## Exercise description
All of the entries are to be printed exactly as they appear.

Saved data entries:
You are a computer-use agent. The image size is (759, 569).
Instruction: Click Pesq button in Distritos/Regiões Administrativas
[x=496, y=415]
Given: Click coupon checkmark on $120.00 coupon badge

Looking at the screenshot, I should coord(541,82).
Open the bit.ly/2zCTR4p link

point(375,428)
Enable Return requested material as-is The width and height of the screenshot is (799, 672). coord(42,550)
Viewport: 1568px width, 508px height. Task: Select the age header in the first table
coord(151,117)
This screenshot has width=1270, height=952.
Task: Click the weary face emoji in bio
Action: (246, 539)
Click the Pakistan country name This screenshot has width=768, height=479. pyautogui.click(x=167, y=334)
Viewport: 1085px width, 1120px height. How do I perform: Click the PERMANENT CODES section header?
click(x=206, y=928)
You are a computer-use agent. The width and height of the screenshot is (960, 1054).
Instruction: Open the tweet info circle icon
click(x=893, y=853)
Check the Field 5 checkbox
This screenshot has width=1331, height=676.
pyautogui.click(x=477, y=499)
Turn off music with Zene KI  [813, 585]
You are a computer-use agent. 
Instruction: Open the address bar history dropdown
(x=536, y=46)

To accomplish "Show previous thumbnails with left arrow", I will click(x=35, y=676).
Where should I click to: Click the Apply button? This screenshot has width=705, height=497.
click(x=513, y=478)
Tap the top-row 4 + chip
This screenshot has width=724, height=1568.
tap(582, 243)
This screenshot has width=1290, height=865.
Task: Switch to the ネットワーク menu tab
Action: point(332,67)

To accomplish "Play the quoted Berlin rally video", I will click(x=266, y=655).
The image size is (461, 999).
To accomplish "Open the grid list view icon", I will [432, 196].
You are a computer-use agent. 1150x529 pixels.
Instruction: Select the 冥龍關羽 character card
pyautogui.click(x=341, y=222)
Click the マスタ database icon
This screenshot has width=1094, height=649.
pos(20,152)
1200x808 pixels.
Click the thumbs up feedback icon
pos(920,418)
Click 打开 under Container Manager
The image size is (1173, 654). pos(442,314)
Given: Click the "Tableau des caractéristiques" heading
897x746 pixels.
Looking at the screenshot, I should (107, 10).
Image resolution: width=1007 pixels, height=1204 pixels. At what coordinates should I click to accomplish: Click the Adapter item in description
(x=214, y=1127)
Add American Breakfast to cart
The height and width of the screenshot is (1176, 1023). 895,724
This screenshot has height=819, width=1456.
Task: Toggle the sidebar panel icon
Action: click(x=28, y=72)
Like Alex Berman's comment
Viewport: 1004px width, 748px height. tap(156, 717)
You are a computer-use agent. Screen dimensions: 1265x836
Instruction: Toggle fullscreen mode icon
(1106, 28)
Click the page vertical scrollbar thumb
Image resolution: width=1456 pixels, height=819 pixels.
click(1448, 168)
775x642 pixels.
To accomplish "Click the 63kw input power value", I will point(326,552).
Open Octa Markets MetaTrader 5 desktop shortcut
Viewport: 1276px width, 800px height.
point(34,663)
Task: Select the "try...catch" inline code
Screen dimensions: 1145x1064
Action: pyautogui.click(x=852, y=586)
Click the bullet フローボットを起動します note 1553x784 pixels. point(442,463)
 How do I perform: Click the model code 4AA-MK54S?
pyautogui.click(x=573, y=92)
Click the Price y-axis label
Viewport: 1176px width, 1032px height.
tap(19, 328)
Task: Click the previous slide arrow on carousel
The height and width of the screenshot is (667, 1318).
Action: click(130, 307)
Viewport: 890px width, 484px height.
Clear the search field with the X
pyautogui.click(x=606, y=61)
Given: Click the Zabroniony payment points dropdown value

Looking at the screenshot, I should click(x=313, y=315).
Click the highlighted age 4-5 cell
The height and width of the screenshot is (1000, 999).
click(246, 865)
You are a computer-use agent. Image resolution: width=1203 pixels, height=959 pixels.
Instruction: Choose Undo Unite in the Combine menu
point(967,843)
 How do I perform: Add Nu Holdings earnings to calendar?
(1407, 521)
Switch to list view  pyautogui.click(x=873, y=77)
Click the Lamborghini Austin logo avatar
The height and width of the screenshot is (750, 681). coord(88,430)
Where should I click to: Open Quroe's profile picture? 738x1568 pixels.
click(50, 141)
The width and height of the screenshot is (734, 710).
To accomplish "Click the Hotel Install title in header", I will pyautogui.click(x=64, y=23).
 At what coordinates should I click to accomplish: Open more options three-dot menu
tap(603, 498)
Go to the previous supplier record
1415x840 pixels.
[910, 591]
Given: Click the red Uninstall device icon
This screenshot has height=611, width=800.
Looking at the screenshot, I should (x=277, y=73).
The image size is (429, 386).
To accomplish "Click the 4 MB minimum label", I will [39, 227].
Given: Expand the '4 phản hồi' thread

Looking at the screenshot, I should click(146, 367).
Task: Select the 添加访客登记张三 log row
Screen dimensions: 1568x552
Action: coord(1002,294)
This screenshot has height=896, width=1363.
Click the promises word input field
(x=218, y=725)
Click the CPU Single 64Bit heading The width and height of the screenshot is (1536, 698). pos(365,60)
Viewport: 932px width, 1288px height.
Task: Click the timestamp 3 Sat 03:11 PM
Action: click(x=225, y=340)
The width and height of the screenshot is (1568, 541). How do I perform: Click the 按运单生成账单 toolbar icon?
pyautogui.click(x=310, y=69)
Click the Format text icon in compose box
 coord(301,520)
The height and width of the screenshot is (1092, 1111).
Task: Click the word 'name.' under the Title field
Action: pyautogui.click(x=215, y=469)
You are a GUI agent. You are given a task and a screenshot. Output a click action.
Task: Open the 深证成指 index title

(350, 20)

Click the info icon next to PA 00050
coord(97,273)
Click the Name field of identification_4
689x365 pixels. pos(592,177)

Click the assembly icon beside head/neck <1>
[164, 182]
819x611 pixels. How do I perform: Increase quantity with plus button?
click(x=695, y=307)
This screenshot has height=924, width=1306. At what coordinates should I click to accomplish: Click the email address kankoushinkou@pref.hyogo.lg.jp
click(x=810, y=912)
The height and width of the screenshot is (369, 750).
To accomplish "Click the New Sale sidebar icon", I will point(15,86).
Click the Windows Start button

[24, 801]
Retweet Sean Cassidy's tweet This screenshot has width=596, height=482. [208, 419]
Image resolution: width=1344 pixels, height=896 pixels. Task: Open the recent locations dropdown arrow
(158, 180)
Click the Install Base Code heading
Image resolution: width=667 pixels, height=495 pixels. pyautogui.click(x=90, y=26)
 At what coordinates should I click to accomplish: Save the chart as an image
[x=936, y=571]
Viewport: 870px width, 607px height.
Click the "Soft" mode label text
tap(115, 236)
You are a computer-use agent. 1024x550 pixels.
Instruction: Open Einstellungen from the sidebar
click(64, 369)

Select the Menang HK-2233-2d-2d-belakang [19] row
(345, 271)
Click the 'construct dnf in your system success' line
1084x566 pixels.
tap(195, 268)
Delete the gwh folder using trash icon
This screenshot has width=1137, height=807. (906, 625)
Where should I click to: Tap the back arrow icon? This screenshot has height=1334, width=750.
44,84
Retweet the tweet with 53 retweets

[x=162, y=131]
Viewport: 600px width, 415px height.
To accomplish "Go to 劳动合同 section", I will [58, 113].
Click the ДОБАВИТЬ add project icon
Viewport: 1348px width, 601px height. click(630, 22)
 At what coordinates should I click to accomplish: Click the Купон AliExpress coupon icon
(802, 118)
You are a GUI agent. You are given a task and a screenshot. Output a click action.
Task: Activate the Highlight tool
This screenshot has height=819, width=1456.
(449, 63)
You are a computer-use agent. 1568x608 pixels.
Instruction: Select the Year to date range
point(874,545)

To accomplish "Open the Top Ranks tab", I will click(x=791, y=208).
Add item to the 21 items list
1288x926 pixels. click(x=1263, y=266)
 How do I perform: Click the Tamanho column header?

## Answer space
You are a computer-use agent. The image size is (759, 569).
Instruction: Click Pesq button in Distritos/Regiões Administrativas
[x=496, y=415]
Given: Click coupon checkmark on $120.00 coupon badge

Looking at the screenshot, I should coord(541,82).
Open the bit.ly/2zCTR4p link

point(375,428)
Enable Return requested material as-is The width and height of the screenshot is (799, 672). coord(42,550)
Viewport: 1568px width, 508px height. Task: Select the age header in the first table
coord(151,117)
This screenshot has width=1270, height=952.
Task: Click the weary face emoji in bio
Action: (246, 539)
Click the Pakistan country name This screenshot has width=768, height=479. pyautogui.click(x=167, y=334)
Viewport: 1085px width, 1120px height. How do I perform: Click the PERMANENT CODES section header?
click(x=206, y=928)
You are a computer-use agent. The width and height of the screenshot is (960, 1054).
Instruction: Open the tweet info circle icon
click(x=893, y=853)
Check the Field 5 checkbox
This screenshot has width=1331, height=676.
pyautogui.click(x=477, y=499)
Turn off music with Zene KI  [813, 585]
You are a computer-use agent. 
Instruction: Open the address bar history dropdown
(x=536, y=46)

To accomplish "Show previous thumbnails with left arrow", I will click(x=35, y=676).
Where should I click to: Click the Apply button? This screenshot has width=705, height=497.
click(x=513, y=478)
Tap the top-row 4 + chip
This screenshot has width=724, height=1568.
tap(582, 243)
This screenshot has width=1290, height=865.
Task: Switch to the ネットワーク menu tab
Action: point(332,67)

To accomplish "Play the quoted Berlin rally video", I will click(x=266, y=655).
The image size is (461, 999).
To accomplish "Open the grid list view icon", I will [432, 196].
You are a computer-use agent. 1150x529 pixels.
Instruction: Select the 冥龍關羽 character card
pyautogui.click(x=341, y=222)
Click the マスタ database icon
This screenshot has width=1094, height=649.
pos(20,152)
1200x808 pixels.
Click the thumbs up feedback icon
pos(920,418)
Click 打开 under Container Manager
The image size is (1173, 654). pos(442,314)
Given: Click the "Tableau des caractéristiques" heading
897x746 pixels.
Looking at the screenshot, I should (107, 10).
Image resolution: width=1007 pixels, height=1204 pixels. At what coordinates should I click to accomplish: Click the Adapter item in description
(x=214, y=1127)
Add American Breakfast to cart
The height and width of the screenshot is (1176, 1023). 895,724
This screenshot has height=819, width=1456.
Task: Toggle the sidebar panel icon
Action: click(x=28, y=72)
Like Alex Berman's comment
Viewport: 1004px width, 748px height. tap(156, 717)
You are a computer-use agent. Screen dimensions: 1265x836
Instruction: Toggle fullscreen mode icon
(1106, 28)
Click the page vertical scrollbar thumb
Image resolution: width=1456 pixels, height=819 pixels.
click(1448, 168)
775x642 pixels.
To accomplish "Click the 63kw input power value", I will point(326,552).
Open Octa Markets MetaTrader 5 desktop shortcut
Viewport: 1276px width, 800px height.
point(34,663)
Task: Select the "try...catch" inline code
Screen dimensions: 1145x1064
Action: pyautogui.click(x=852, y=586)
Click the bullet フローボットを起動します note 1553x784 pixels. point(442,463)
 How do I perform: Click the model code 4AA-MK54S?
pyautogui.click(x=573, y=92)
Click the Price y-axis label
Viewport: 1176px width, 1032px height.
tap(19, 328)
Task: Click the previous slide arrow on carousel
The height and width of the screenshot is (667, 1318).
Action: click(130, 307)
Viewport: 890px width, 484px height.
Clear the search field with the X
pyautogui.click(x=606, y=61)
Given: Click the Zabroniony payment points dropdown value

Looking at the screenshot, I should click(x=313, y=315).
Click the highlighted age 4-5 cell
The height and width of the screenshot is (1000, 999).
click(246, 865)
You are a computer-use agent. Image resolution: width=1203 pixels, height=959 pixels.
Instruction: Choose Undo Unite in the Combine menu
point(967,843)
 How do I perform: Add Nu Holdings earnings to calendar?
(1407, 521)
Switch to list view  pyautogui.click(x=873, y=77)
Click the Lamborghini Austin logo avatar
The height and width of the screenshot is (750, 681). coord(88,430)
Where should I click to: Open Quroe's profile picture? 738x1568 pixels.
click(50, 141)
The width and height of the screenshot is (734, 710).
To accomplish "Click the Hotel Install title in header", I will pyautogui.click(x=64, y=23).
 At what coordinates should I click to accomplish: Open more options three-dot menu
tap(603, 498)
Go to the previous supplier record
1415x840 pixels.
[910, 591]
Given: Click the red Uninstall device icon
This screenshot has height=611, width=800.
Looking at the screenshot, I should (x=277, y=73).
The image size is (429, 386).
To accomplish "Click the 4 MB minimum label", I will [39, 227].
Given: Expand the '4 phản hồi' thread

Looking at the screenshot, I should click(146, 367).
Task: Select the 添加访客登记张三 log row
Screen dimensions: 1568x552
Action: coord(1002,294)
This screenshot has height=896, width=1363.
Click the promises word input field
(x=218, y=725)
Click the CPU Single 64Bit heading The width and height of the screenshot is (1536, 698). pos(365,60)
Viewport: 932px width, 1288px height.
Task: Click the timestamp 3 Sat 03:11 PM
Action: click(x=225, y=340)
The width and height of the screenshot is (1568, 541). How do I perform: Click the 按运单生成账单 toolbar icon?
pyautogui.click(x=310, y=69)
Click the Format text icon in compose box
 coord(301,520)
The height and width of the screenshot is (1092, 1111).
Task: Click the word 'name.' under the Title field
Action: pyautogui.click(x=215, y=469)
You are a GUI agent. You are given a task and a screenshot. Output a click action.
Task: Open the 深证成指 index title

(350, 20)

Click the info icon next to PA 00050
coord(97,273)
Click the Name field of identification_4
689x365 pixels. pos(592,177)

Click the assembly icon beside head/neck <1>
[164, 182]
819x611 pixels. How do I perform: Increase quantity with plus button?
click(x=695, y=307)
This screenshot has height=924, width=1306. At what coordinates should I click to accomplish: Click the email address kankoushinkou@pref.hyogo.lg.jp
click(x=810, y=912)
The height and width of the screenshot is (369, 750).
To accomplish "Click the New Sale sidebar icon", I will point(15,86).
Click the Windows Start button

[24, 801]
Retweet Sean Cassidy's tweet This screenshot has width=596, height=482. [208, 419]
Image resolution: width=1344 pixels, height=896 pixels. Task: Open the recent locations dropdown arrow
(158, 180)
Click the Install Base Code heading
Image resolution: width=667 pixels, height=495 pixels. pyautogui.click(x=90, y=26)
 At what coordinates should I click to accomplish: Save the chart as an image
[x=936, y=571]
Viewport: 870px width, 607px height.
Click the "Soft" mode label text
tap(115, 236)
You are a computer-use agent. 1024x550 pixels.
Instruction: Open Einstellungen from the sidebar
click(64, 369)

Select the Menang HK-2233-2d-2d-belakang [19] row
(345, 271)
Click the 'construct dnf in your system success' line
1084x566 pixels.
tap(195, 268)
Delete the gwh folder using trash icon
This screenshot has width=1137, height=807. (906, 625)
Where should I click to: Tap the back arrow icon? This screenshot has height=1334, width=750.
44,84
Retweet the tweet with 53 retweets

[x=162, y=131]
Viewport: 600px width, 415px height.
To accomplish "Go to 劳动合同 section", I will [58, 113].
Click the ДОБАВИТЬ add project icon
Viewport: 1348px width, 601px height. click(630, 22)
 At what coordinates should I click to accomplish: Click the Купон AliExpress coupon icon
(802, 118)
You are a GUI agent. You are given a task and a screenshot. Output a click action.
Task: Activate the Highlight tool
This screenshot has height=819, width=1456.
(449, 63)
You are a computer-use agent. 1568x608 pixels.
Instruction: Select the Year to date range
point(874,545)

To accomplish "Open the Top Ranks tab", I will click(x=791, y=208).
Add item to the 21 items list
1288x926 pixels. click(x=1263, y=266)
 How do I perform: Click the Tamanho column header?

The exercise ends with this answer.